TROIS ROSES ET UN COGNAC

Rosanne Mathot Journaliste

Où il est question d’hésitations, de compromis à la belge, d’uniformes policiers trop petits, du jaune, de l’orange et de l’amour.

C’était une histoire de prostate. Ou de ganglions. Non. Une affaire de testicules. Allez savoir. Quoi qu’il en soit, c’était clairement un truc gênant. Il suffisait de regarder le policier se contorsionner sur sa chaise, pour en avoir la certitude. Le type aux ganglions et aux testicules avait posé les pieds sur le barreau de la chaise devant lui, de sorte qu’en adoptant un certain angle, c’était un sacré panorama.

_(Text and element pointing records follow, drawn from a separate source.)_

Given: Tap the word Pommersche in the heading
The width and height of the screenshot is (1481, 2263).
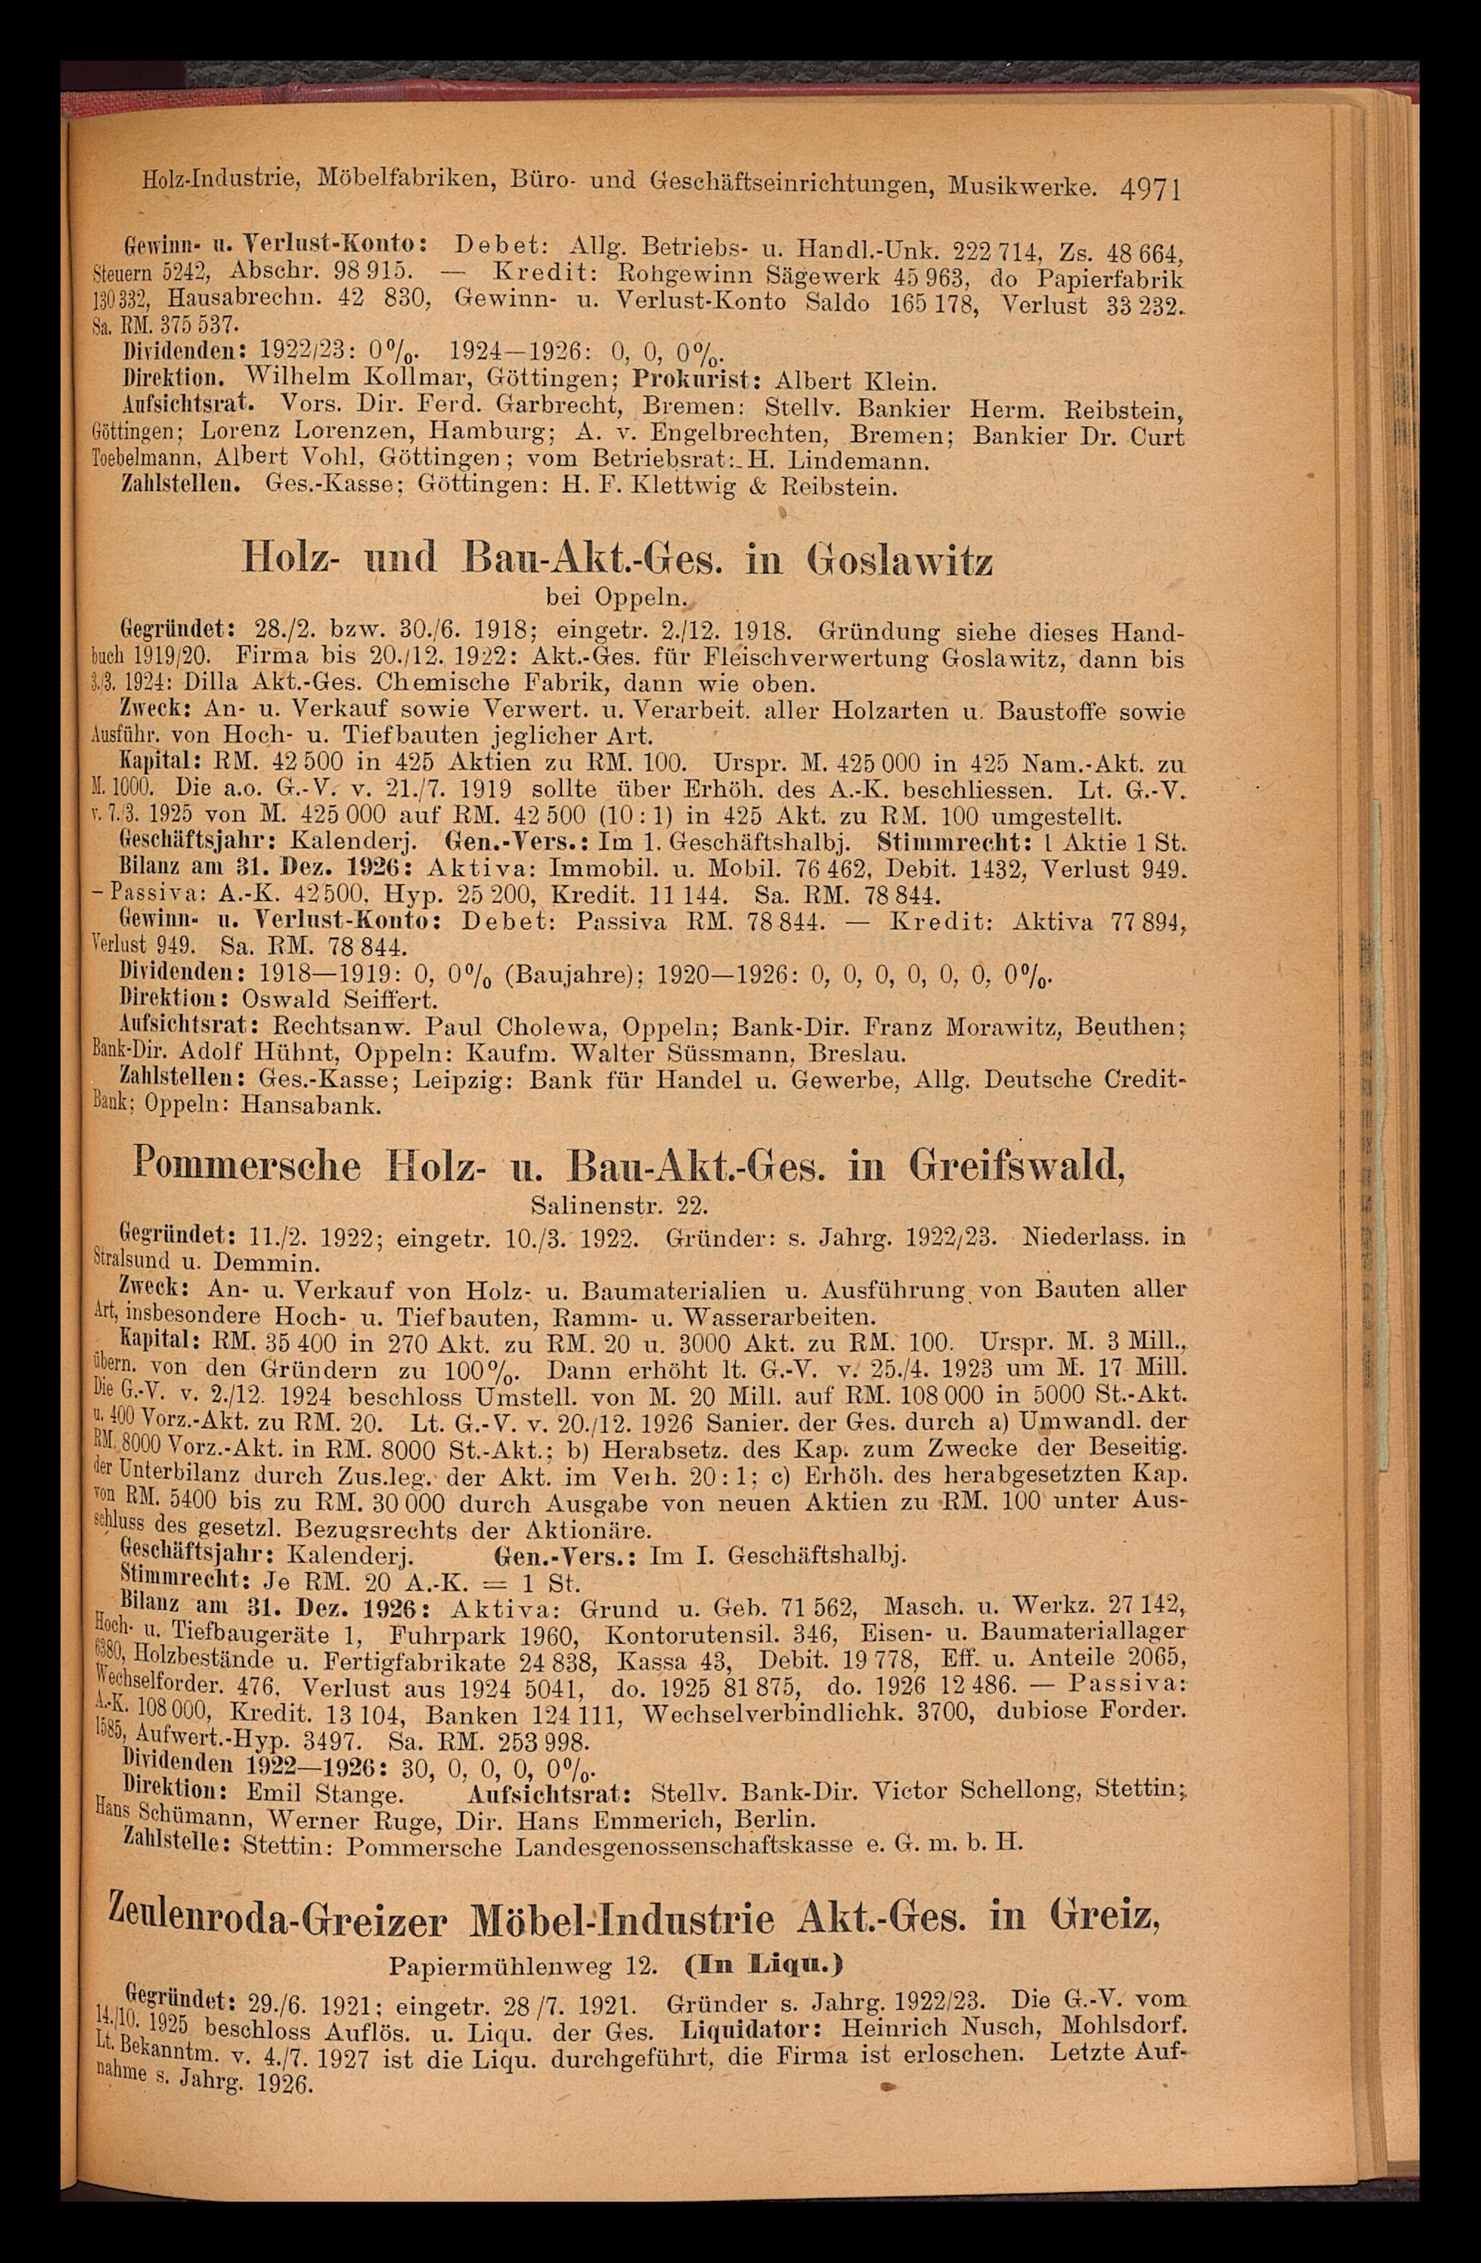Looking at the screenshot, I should point(247,1163).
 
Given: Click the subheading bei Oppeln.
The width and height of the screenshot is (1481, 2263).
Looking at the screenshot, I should point(617,600).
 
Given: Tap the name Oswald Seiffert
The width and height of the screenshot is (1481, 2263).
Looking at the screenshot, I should point(338,1000).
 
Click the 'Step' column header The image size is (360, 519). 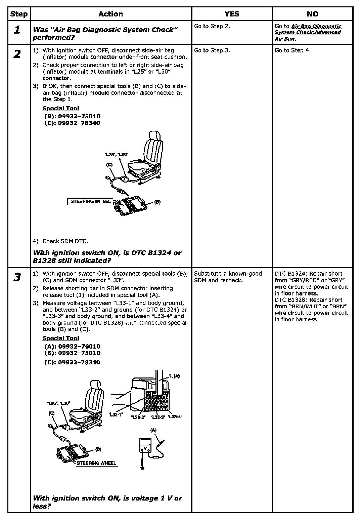[x=19, y=14]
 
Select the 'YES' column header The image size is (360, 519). [x=232, y=14]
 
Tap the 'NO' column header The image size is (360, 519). [x=312, y=14]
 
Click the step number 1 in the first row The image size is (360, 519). [x=17, y=30]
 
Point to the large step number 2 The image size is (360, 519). [x=17, y=54]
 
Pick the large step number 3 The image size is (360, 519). [x=17, y=277]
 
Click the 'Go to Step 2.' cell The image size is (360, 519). [x=212, y=26]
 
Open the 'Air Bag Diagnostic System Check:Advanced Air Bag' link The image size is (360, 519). [x=308, y=32]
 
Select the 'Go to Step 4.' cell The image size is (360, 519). [x=292, y=50]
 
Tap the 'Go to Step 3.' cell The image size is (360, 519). [x=212, y=50]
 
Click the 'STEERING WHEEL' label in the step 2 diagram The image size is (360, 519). [x=90, y=201]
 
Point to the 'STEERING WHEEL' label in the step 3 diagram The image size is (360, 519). [x=97, y=463]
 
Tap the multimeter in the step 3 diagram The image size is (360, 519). [x=146, y=446]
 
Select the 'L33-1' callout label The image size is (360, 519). [x=116, y=415]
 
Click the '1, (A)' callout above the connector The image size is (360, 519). [x=174, y=376]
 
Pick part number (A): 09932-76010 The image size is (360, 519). [x=72, y=346]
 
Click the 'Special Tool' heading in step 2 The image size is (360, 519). [x=61, y=108]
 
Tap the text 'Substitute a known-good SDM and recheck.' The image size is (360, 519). [x=228, y=277]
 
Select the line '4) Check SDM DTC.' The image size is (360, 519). [x=60, y=241]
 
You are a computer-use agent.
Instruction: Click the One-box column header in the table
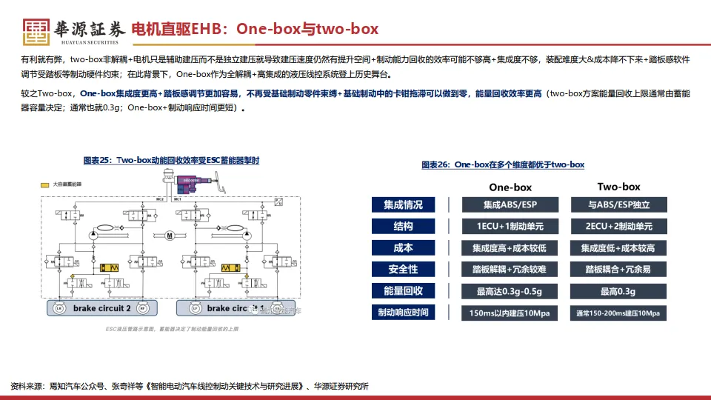point(510,187)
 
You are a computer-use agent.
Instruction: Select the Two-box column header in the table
point(618,187)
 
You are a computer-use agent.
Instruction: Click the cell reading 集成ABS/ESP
point(510,205)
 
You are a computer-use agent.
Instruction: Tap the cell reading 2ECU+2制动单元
point(618,227)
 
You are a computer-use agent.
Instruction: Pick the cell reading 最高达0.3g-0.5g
point(510,291)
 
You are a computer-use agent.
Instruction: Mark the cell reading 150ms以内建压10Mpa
point(510,313)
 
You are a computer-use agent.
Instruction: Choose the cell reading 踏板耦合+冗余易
point(618,270)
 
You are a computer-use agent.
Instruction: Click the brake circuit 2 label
point(101,307)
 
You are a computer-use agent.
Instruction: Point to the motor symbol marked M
point(170,236)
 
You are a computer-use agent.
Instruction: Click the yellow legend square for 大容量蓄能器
point(45,183)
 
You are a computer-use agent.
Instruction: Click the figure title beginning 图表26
point(503,164)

Au énième couinement plaintif du cuir sous les fesses policières, tout le café détourna le regard avec irritation. Les gens se mirent à faire hem hem, à tousser, à pouffer. On se dit que la patronne allait finir par l’envoyer se déculotter à la cave, ce policier au futal trop serré à l’entrejambe, trop long aux chevilles et peut-être même un peu trop large aux mollets. Mais non. Elle lui servit un cognac. Dans un élan martial, le gars avala son alcool en cascatelle, les moustaches au garde-à-vous. Il en réclama une bouteille de plus, puis, jetant un oeil indécis sur les trois roses rouges et les deux gilets fluo qu’il avait étalé sur la nappe, il sembla dubitatif, tout en tirant énergiquement sur son pantalon trop long, trop serré et trop large à la fois. Il prit les fleurs et enfila la veste jaune mais aussi l’orange, le temps que l’arrêté royal soit publié.  » Quels branquignols, ces politiciens hésitants « , se dit-il, goguenard, en montant dans sa voiture (1).

Vingt minutes plus tard, le commissaire reçut un texto sans équivoque :  » Je te veux. » Ça lui revitalisa la coucourde aussi sec, malgré l’engoncement de la chose dans son tissu hargneux. Il fit immédiatement route vers le sud. Vers la femme au souffle. Chaque courbe, chaque bifurcation, chaque virage le rapprochait d’elle.

Mais alors qu’il s’apprêtait à rejoindre joyeusement le ring, il reçut un autre sms, en provenance du nord, cette fois :  » Je t’attends, chou. » Ça se compliquait. Sous la pergola broussailleuse de ses sourcils froncés, il grimaça. Il fit un téméraire demi-tour sur la deux fois quatre bandes et s’orienta résolument plein nord. Au bout de 43 minutes, il se dit que, quand même, la sudiste avait une voix-souffle… irrésistible. Il repartit donc illico dans l’autre sens.

Durant les heures qui suivirent, ses déplacements de balancier le menèrent hors et dans Bruxelles, dans un incompréhensible va-et-vient qui effraya tout l’Horeca local. On le prit pour un inspecteur sanitaire particulièrement zélé. Après six heures d’oscillations passionnées, le commissaire se dit que ça devait finir.

Quelques mois plus tard, Jan Jambon lut dans le journal qu’on avait retrouvé, au fin fond de l’Alaska, au point le plus à l’ouest du monde, un policier flamand, hagard, avec trois roses fanées et une bouteille de cognac vide.  » Quel branquignol, ce flic hésitant !  » se moqua le ministre de l’Intérieur, en montant dans sa voiture. Il avait dans les yeux un brasier fluo, à moitié jaune, à moitié orange.

Mais c’est pas tout ça, l’heure tourne. Où est encore passé le serveur ? S’agirait pas de louper le film qui va démarrer à 20 h 15 sur la Une.

(1) Malgré un accord sur la veste orange fluo des policiers, le ministre Jan Jambon a, il y a plusieurs mois, rouvert le débat, disant préférer le jaune. Par ailleurs, au printemps dernier, certains policiers flamands se sont retrouvés avec des uniformes peu adéquats, en raison d’une rupture de stock, au niveau fédéral.